Gmail, another example of a large body of data that end users have some attachement to has also occasionally lost data, see:
Sure, you could argue, gmail is not S3, but that is not relevant, the things they have in common (type of architecture, kind of hardware, run by very fallible people) are what matter.
Not saying it's infallible, and you should always back up your data (Amazon can't prevent things like natural disasters - this is the point of backing up in general - you can't predict), but if you're going to act like you gave good examples, at least give good examples.
If that's what you call categorically denying that it can happen....
Again, please find a case in the last 2 years even.
I think we both agree you should back up your data, and as an IT policy it's obviously incorrect to ever think you're 100% safe, and if you use S3 you should still be redundant if you want to get closer to that 99.9% limit. But you'll never be 100% - that's life.
The only reason I defend S3 so heavily is that compared to the other options you'd be using instead of (or better: in concurrence with) S3, it's probably among the safest, data loss wise.
Sofar I have never heard about S3 actually losing data (apart from users erasing it). They store everything 3 times. But I would have a look at the cost/MB. Documents are usually small and important (thus, worth to backup).
I have read that SmugMug, for example, stores it's files just on S3, with no backup.
Very very important caveat, there. If you have three copies of the data, but all of them are in the same S3 account, a prankster who steals your S3 creds can delete all of them in about ten seconds.
Or, if you make a typing mistake, you can do that to yourself. Boy oh boy, will that be an unhappy day.
Very true. One instance I can think of is using the firefox addon S3Fox for managing S3. My co-worker came close to deleting a prod bucket with 80K+ images.
You should certainly backup your data. While the engineers at Amazon are certainly among the smartest, they are not infallible. Things do fail from time to time.
I lost 1TB of data several months ago due to some backend issues with EBS and S3. Fortunately for me, it was just a backup of a backup of a backup. ;-)
It's also worth pointing out that this might have been more of a failure of EBS (elastic block storage, an abstraction over S3) than with native S3 buckets.

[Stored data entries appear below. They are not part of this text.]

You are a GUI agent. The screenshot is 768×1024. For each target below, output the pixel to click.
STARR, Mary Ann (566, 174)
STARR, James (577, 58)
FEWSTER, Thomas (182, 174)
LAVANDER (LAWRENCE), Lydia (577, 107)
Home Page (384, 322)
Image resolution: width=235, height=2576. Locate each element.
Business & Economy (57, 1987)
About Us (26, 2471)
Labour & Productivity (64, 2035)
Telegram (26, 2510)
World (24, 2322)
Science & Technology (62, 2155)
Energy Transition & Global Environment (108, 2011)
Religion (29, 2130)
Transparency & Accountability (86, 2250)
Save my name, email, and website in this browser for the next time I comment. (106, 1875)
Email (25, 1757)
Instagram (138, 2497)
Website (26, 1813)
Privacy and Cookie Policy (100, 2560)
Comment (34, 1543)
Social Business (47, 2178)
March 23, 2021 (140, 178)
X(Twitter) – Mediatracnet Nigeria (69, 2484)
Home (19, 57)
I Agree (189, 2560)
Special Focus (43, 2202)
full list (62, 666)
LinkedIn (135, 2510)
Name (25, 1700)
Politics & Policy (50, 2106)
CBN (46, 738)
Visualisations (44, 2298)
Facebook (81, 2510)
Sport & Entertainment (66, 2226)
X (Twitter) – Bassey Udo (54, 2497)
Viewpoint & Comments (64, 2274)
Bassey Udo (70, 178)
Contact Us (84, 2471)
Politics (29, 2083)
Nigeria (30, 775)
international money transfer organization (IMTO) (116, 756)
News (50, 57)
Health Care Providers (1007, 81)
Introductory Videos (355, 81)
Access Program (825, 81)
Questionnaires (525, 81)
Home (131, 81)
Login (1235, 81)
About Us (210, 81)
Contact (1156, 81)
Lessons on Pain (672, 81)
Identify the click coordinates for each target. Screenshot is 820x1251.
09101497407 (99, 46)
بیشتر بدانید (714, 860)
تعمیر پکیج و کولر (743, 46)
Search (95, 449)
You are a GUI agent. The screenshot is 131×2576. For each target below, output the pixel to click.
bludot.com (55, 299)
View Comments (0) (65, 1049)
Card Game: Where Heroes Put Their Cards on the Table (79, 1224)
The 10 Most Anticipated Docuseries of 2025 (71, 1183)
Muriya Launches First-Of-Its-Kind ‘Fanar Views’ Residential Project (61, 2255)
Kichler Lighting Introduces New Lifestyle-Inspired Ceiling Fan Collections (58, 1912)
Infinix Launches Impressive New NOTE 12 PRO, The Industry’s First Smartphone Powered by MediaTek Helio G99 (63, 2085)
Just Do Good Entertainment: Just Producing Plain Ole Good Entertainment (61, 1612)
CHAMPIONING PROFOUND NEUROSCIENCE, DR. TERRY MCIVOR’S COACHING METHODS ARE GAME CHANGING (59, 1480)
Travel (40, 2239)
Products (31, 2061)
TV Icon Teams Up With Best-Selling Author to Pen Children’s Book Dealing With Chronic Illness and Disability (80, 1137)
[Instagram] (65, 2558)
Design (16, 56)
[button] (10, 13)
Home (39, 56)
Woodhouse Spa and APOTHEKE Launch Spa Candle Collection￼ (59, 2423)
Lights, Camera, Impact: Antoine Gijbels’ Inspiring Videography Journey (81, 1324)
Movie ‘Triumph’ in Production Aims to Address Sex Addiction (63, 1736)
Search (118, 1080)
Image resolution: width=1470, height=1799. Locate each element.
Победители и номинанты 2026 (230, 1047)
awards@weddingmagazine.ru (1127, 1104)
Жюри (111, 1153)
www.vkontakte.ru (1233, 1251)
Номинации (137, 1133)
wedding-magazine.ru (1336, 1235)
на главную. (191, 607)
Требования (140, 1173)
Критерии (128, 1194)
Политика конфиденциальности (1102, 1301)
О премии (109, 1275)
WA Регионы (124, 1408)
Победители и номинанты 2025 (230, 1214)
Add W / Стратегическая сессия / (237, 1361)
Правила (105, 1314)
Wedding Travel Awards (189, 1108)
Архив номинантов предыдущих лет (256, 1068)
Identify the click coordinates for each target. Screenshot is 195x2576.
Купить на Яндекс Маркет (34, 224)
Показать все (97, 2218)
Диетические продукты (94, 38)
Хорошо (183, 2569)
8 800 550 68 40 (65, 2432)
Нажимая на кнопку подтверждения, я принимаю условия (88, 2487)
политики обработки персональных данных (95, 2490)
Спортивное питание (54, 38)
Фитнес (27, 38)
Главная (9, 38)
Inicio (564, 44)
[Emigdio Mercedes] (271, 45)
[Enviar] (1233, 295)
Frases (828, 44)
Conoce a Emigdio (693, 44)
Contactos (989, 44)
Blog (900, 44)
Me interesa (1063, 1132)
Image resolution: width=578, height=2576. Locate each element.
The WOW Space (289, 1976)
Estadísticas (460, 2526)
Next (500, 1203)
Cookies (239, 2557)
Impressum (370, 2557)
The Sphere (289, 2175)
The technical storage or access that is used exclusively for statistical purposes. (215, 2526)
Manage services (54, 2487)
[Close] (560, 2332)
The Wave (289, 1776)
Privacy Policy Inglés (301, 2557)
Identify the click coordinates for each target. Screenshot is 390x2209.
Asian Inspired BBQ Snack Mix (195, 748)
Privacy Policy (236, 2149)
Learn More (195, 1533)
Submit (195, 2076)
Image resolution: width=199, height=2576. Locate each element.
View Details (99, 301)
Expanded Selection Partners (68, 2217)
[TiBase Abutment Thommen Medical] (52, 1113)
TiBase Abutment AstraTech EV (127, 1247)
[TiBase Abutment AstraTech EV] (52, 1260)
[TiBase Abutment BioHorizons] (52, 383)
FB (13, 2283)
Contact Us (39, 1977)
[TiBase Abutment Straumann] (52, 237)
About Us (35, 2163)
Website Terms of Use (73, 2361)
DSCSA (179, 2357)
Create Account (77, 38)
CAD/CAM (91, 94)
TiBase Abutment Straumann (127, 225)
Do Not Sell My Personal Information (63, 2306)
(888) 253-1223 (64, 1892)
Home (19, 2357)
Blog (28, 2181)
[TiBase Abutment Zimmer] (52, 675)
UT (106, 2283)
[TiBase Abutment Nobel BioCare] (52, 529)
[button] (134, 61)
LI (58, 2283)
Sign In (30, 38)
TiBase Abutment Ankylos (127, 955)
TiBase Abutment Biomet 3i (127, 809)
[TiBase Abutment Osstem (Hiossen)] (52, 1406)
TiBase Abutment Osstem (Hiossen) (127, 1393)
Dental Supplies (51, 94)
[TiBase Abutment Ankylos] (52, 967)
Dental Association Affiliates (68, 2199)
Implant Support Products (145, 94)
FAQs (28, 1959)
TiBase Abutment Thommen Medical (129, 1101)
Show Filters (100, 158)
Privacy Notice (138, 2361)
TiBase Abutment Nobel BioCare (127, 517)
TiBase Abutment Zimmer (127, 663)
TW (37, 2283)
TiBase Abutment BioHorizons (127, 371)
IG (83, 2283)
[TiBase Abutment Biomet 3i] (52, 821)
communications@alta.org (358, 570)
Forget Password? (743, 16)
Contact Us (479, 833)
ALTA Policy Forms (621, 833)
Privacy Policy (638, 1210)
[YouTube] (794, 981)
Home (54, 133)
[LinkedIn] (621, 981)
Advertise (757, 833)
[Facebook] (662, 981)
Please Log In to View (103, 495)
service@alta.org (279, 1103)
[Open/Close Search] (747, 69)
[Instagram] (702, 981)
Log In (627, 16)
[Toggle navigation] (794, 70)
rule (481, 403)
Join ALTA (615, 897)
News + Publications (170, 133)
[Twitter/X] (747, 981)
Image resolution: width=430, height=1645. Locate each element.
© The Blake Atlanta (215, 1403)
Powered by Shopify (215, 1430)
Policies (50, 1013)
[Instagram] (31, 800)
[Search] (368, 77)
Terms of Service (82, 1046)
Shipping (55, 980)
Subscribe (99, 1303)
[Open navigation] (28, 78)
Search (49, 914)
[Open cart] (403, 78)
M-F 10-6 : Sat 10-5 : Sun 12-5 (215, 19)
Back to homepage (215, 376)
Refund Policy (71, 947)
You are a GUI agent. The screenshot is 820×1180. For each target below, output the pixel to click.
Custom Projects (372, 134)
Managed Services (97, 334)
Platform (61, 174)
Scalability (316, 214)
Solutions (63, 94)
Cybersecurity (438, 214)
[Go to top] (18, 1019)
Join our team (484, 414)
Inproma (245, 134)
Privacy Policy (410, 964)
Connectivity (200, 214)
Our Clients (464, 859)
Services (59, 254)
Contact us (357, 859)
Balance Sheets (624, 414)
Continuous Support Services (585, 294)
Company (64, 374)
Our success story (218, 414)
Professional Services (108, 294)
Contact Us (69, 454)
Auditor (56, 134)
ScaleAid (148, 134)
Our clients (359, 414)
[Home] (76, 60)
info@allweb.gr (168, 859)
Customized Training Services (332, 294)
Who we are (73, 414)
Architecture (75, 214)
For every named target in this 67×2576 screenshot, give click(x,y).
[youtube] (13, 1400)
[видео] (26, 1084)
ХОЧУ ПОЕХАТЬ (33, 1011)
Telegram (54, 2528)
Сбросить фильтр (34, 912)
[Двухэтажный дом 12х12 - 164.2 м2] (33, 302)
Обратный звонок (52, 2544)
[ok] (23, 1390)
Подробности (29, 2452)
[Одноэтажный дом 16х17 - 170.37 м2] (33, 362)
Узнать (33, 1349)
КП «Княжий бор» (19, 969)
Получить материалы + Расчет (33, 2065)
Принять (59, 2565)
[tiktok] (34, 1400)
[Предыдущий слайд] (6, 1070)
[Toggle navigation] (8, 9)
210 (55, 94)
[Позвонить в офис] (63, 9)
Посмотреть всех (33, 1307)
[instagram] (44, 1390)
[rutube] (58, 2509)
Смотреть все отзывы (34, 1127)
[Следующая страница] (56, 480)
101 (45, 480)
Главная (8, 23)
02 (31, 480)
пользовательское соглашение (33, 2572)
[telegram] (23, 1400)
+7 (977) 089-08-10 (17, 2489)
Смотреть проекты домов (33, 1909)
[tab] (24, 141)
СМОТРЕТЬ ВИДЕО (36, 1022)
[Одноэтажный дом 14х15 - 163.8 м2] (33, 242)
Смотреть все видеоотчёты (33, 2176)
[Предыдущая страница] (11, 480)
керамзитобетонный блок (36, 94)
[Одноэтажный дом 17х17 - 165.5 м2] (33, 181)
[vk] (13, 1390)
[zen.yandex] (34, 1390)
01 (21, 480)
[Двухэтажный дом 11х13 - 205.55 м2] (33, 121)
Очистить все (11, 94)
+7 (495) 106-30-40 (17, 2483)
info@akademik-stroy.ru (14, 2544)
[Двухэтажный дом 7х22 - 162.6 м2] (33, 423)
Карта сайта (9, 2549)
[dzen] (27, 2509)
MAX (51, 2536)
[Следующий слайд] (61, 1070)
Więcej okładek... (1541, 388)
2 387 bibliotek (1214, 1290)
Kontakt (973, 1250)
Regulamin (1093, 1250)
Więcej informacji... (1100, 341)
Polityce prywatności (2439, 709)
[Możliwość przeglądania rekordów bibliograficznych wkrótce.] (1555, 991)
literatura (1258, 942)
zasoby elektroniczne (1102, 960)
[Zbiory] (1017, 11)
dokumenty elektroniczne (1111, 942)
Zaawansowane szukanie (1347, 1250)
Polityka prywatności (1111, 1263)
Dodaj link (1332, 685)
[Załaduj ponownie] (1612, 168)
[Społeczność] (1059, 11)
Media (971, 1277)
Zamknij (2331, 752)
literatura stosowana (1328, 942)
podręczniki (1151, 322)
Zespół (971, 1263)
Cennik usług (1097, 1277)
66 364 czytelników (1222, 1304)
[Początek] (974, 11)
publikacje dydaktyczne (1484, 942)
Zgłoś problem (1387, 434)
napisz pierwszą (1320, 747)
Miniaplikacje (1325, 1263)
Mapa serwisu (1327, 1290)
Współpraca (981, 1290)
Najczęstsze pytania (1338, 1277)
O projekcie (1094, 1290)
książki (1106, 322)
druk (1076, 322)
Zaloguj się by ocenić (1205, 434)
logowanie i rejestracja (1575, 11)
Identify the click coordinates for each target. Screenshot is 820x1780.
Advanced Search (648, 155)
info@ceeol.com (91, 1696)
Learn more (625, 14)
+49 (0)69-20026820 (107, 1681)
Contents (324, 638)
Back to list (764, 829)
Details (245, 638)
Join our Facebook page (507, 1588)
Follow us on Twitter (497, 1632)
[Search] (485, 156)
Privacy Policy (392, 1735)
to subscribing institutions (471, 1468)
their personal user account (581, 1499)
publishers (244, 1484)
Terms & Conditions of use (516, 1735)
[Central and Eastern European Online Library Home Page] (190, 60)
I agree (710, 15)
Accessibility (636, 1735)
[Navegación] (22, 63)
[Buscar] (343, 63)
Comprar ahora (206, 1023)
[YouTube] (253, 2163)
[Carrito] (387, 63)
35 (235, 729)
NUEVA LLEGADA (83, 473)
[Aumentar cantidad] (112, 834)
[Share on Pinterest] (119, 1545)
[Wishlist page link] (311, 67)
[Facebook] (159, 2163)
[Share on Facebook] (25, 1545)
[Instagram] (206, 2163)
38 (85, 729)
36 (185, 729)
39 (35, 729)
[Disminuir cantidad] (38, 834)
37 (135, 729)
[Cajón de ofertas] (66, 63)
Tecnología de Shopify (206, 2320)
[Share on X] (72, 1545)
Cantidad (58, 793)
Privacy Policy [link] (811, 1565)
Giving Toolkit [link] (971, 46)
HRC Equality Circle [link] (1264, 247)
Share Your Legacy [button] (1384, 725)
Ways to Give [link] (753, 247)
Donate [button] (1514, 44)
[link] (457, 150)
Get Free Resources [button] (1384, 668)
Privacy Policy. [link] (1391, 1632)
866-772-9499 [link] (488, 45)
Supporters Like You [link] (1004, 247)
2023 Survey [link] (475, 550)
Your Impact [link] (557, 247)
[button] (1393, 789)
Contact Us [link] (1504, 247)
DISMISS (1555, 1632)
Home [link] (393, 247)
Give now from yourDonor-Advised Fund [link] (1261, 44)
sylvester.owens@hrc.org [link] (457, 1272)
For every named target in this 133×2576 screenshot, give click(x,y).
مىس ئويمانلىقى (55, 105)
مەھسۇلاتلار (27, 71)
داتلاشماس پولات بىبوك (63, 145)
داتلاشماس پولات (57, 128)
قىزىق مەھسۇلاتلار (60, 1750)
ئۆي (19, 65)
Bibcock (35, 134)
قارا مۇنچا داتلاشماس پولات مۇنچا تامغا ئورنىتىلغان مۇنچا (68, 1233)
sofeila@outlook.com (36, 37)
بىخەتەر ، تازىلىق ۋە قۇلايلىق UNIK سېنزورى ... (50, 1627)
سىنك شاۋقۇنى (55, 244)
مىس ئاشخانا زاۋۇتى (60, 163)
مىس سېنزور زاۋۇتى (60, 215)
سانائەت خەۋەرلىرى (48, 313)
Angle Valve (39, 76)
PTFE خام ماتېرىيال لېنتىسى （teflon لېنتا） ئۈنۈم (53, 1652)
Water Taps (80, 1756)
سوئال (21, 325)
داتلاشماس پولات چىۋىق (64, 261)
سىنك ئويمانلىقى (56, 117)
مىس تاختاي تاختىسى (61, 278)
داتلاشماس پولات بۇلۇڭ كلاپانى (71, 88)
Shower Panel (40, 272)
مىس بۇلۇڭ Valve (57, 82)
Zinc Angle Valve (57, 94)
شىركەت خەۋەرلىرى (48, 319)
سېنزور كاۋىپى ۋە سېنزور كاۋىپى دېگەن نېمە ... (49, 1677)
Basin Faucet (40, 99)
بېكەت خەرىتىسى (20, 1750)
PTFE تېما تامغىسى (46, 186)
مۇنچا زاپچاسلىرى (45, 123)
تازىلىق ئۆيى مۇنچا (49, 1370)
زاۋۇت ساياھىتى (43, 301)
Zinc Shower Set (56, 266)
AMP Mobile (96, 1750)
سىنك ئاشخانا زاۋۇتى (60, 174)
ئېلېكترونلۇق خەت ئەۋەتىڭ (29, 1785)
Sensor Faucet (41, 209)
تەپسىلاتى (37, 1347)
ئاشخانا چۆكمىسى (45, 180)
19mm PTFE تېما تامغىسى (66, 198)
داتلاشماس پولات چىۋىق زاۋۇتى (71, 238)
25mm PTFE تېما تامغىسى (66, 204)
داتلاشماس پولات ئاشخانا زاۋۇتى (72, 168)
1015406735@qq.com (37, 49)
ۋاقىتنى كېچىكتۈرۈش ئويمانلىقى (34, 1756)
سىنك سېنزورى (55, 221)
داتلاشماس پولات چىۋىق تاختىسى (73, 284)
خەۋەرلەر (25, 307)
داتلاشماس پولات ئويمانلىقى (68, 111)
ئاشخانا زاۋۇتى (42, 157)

Ultimately, my EBS device become unusable by any operating system, and Amazon support stated that the data was lost due to several backend systems failing.
At $0.15/GB it's a no-brainer for the piece of mind. I once heard of a case (not with Amazon) where data was replicated in 3 locations, and data got corrupted in one location and was copied to the others, resulting in corrupted data in all 3.
fyi, you should take a look at cloudloop (www.cloudloop.com). it has a nice command line interface that lets you sync data across providers (s3, rackspace, nirvanix, azure, etc).
As a general rule important data should be backed up to (at least) two separate places, and in this scenario I'd consider S3 to be one place.